## Stored records
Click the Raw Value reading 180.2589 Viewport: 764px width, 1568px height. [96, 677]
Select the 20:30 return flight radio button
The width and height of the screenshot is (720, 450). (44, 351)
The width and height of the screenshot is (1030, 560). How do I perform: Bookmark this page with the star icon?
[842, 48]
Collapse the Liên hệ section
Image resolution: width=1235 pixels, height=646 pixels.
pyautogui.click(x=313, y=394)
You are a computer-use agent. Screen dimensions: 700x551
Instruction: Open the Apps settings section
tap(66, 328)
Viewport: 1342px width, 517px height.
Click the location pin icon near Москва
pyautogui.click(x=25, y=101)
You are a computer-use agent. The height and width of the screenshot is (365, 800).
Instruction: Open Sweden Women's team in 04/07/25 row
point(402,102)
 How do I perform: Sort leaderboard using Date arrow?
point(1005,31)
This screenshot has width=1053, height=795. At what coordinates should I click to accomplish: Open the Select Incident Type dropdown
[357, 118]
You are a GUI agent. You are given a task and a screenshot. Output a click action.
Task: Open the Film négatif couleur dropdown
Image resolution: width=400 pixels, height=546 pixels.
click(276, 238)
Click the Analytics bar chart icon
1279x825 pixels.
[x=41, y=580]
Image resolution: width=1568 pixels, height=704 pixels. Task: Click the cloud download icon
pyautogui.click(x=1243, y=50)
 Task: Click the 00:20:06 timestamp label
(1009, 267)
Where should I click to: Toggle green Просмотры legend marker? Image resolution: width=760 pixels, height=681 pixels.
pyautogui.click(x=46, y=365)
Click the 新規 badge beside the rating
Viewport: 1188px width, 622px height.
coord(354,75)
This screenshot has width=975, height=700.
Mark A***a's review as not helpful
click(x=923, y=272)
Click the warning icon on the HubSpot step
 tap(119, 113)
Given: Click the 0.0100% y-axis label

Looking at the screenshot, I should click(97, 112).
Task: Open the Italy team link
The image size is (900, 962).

## Task item
Whenever the string "agent" shows up in a line of the entries, copy that line.

## Solution
You are a computer-use agent. Screen dimensions: 700x551
You are a computer-use agent. The height and width of the screenshot is (365, 800).
You are a GUI agent. You are given a task and a screenshot. Output a click action.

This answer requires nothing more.